吃饭说话时,郁致一面观察两人的申请,一面留意其他的细节。
不一会,她放下筷子,拿了帕子抹抹嘴角,微微一笑说道:“我今日请了位贵客来,银瓶,你去请了她来。”
钟才人和尤御女一脸愕然,却也不多同,都放下筷子望着门口。
不一会,远远看见一个人的身影迈着大步子进来,走到门口才看清楚,这不就是卓采女么!
两人都有些吃惊,尤御女先是回头望了一眼郁致,然后又转过头去问:“卓采女,你不是染病了吗?”钟才人也一脸惊诧,张着嘴半天说不出话。
卓九姑皱着眉头,有些气呼呼地进来了。
郁致起身拉过卓九姑坐下,笑着说:“是好了。九姑的病是有人陷害,现在,害她的贼人已经找到了,自然就好了。”
“贼人?是谁?”尤御女问道。
“贼人就在这里,就坐在这桌子边上。”郁致嘴角一扬道。
尤御女和钟才人两个都吃惊的互相看了一样,身上都有些不自在。
她一伸手,如熙将那纸条递过来,她对着她们两人展开。
“记得这纸条么?”
两人都摇了摇头,一脸无辜的模样。
“有人要诬陷我殿里有奸情,又找了卓采女当替死鬼。这贼人留了这证据,自以为改了字迹没人认得,但她忘记了一个天大的破绽,就是这个细节让她现了形!”一听这话,尤御女疑惑不解,钟才人吃惊诧异,都直勾勾望着她。
好啊,死到临头还是不露痕迹,那我就让你死个明白!郁致指着纸条上的大字,一字一句地说:“这贼人懂得改字迹,却忘子一件事。你看看着金銮二字上的横,都是右边墨重左边墨轻,可见。写字的人是个左撇子!她天计算尽,却忘了这个大疏漏!”说罢,她的目光扫过去,尤御女面前一双筷子在右侧摆放整齐,而钟才人的碗箸上,一双筷子静静摆在左手边。

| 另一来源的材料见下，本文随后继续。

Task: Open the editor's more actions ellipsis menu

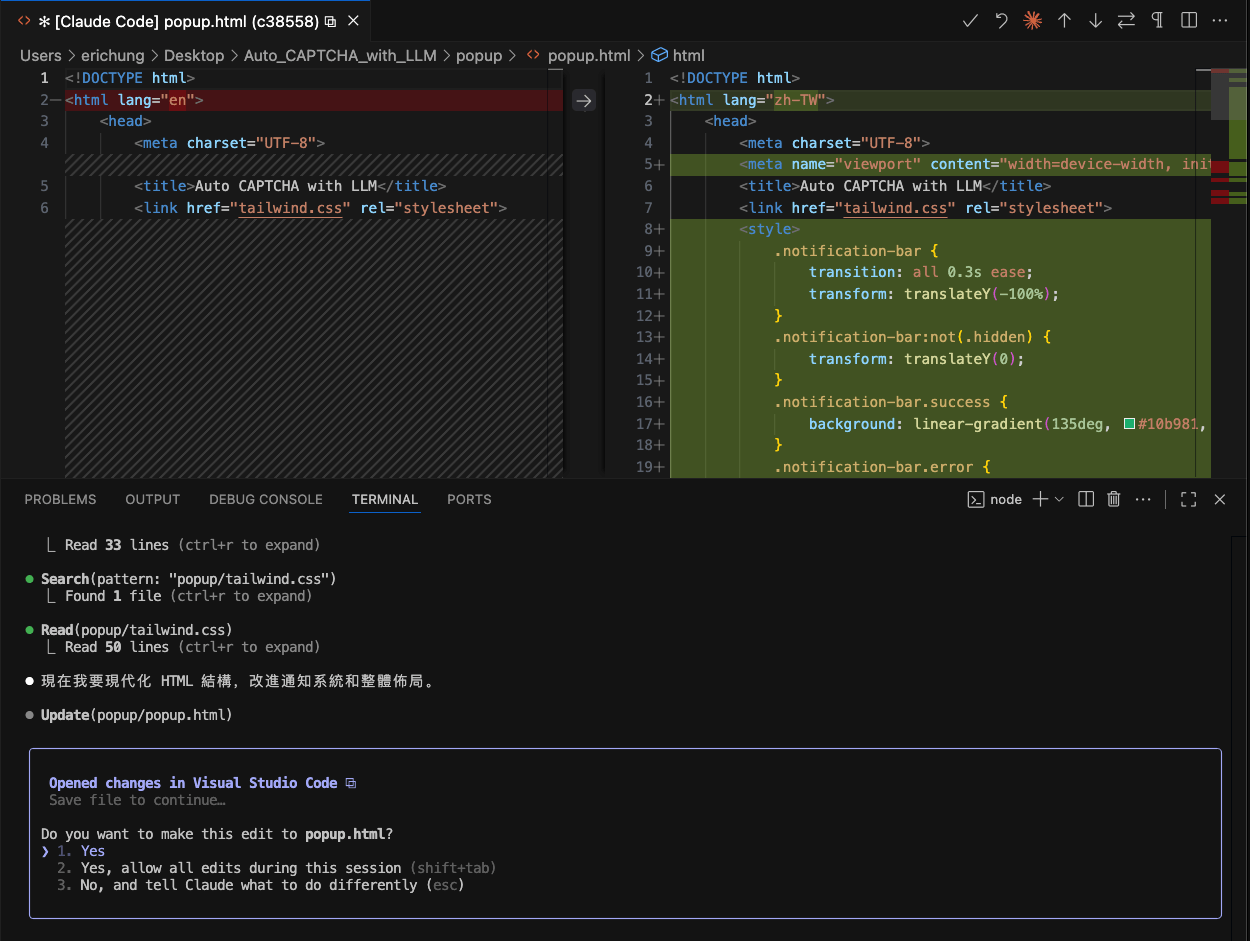Action: point(1220,21)
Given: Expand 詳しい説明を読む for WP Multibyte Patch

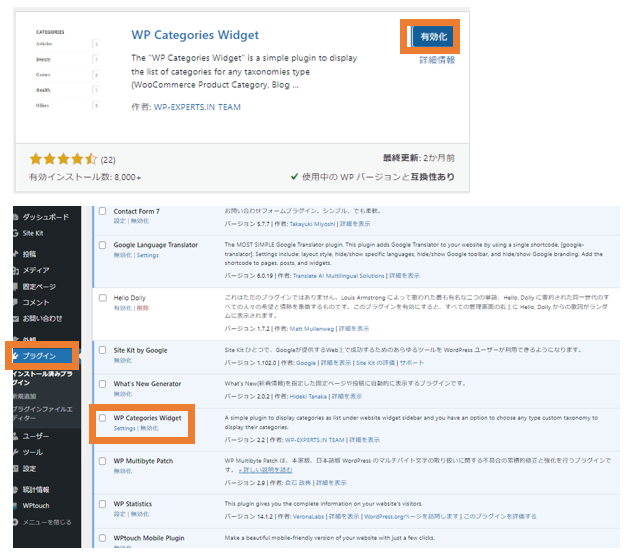Looking at the screenshot, I should (266, 469).
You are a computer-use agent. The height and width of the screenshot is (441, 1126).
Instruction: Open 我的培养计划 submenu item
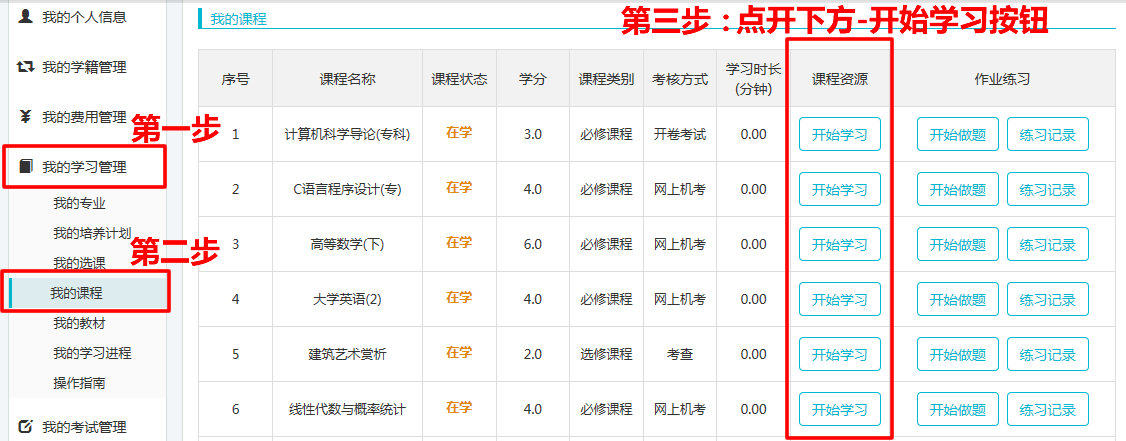92,233
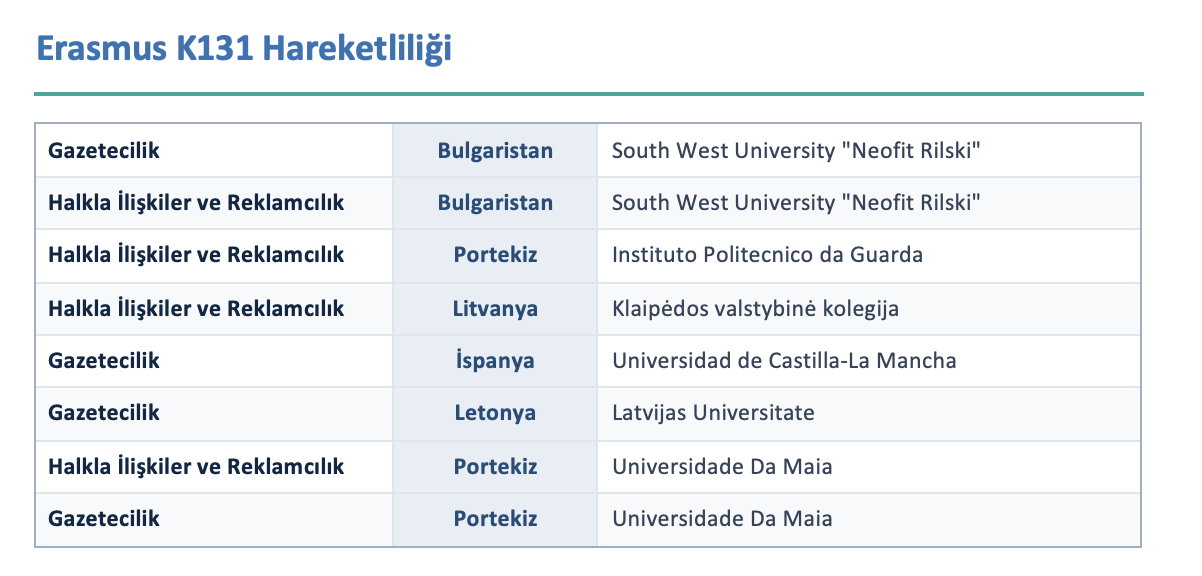Image resolution: width=1202 pixels, height=576 pixels.
Task: Click Portekiz in the last table row
Action: point(495,519)
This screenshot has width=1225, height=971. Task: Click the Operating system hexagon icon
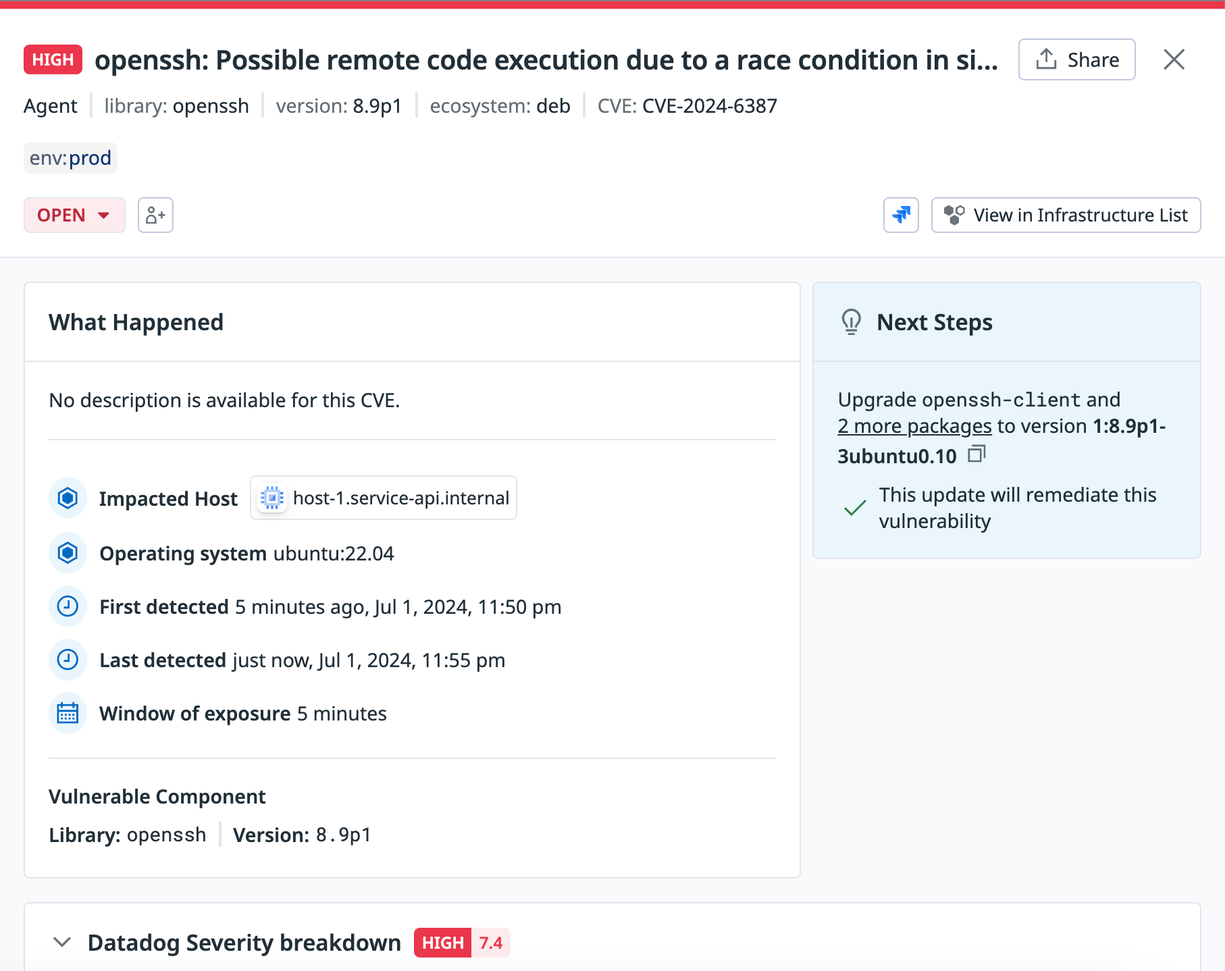point(68,553)
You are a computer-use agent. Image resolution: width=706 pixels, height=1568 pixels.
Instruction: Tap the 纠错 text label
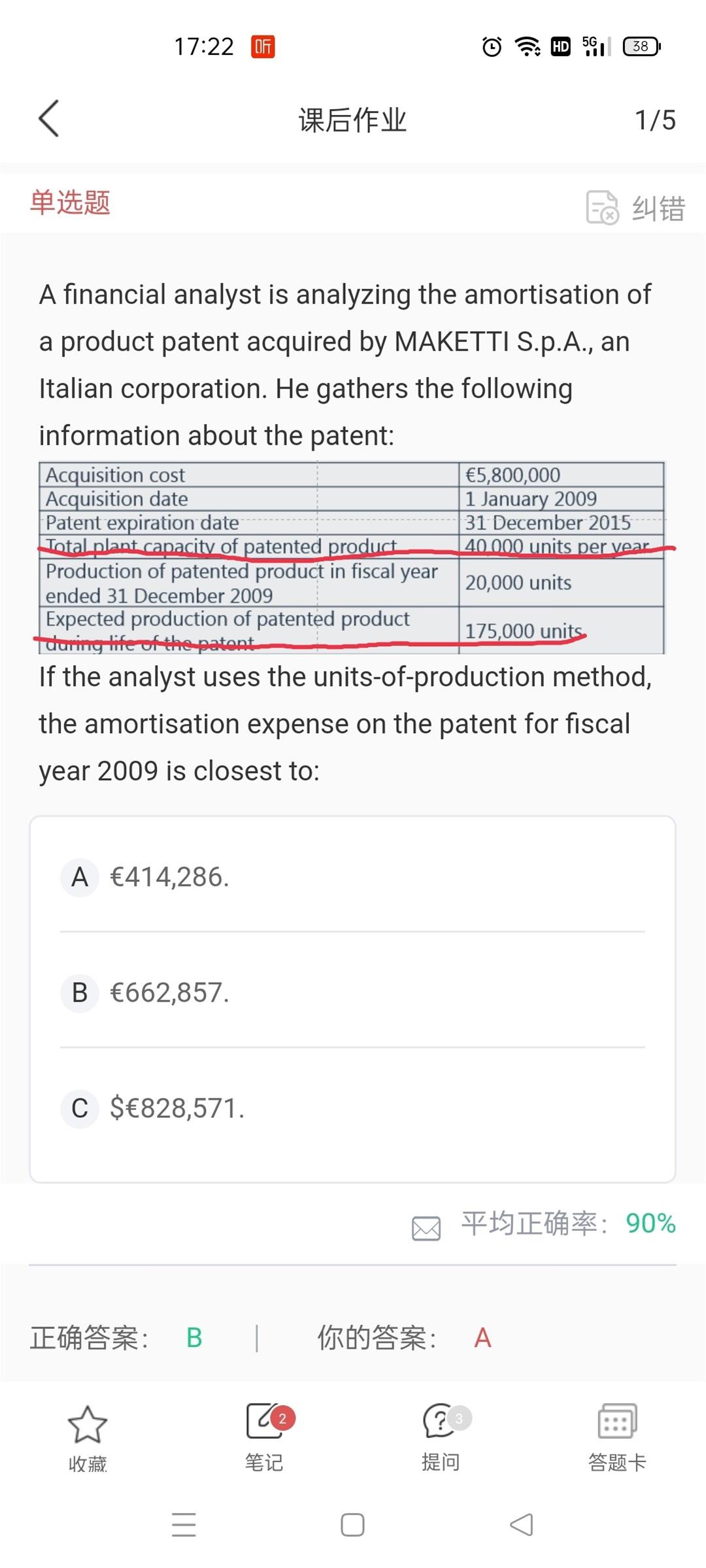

钟才人这时候已经有些汗涔涔了,她嘴唇微微颤颤地,道:“娘娘,这也不能说明就是我啊,这宫里人这么多,说不定有别的左撇子。”郁致一笑,道:“钟才人,你何必那么急着变白呢、是啊,宫里人是多,可都是我的心腹。你们搬进来几天就出事,这心怀不轨的人必然在你们几个当中。今早我问你们,昨夜回去都做什么了,你说和人说话到很晚,而尤御女说自己一个人在打坐。只有那心虚的人才可疑找些事情搪塞,以打消我的疑虑。而尤御女为人坦荡,自然不怕,所以才据实禀报的。”
她顿了顿,直直瞪着钟才人,厉声道:“你还有什么好说的!”钟才人直直跪了下来,脸上汗珠不断滴下来,她央求道:“娘娘饶命,娘娘饶命!臣妾知错了,臣妾再也不敢了!”尤御女低头望了她一眼,叹了一声,然后便不言语了。
“居然是你!”卓采女这时候突然开口了,她有些疑惑地她说:“你平常不是对我很好,总是带我出去玩的?”
郁致拍拍她的手,耐心道:“这世上很多人对你都很好,但不一定都是真心的。你以后就会明白的。”
说罢,她一步一步走向钟才人,低着头望着她有些发抖的模样。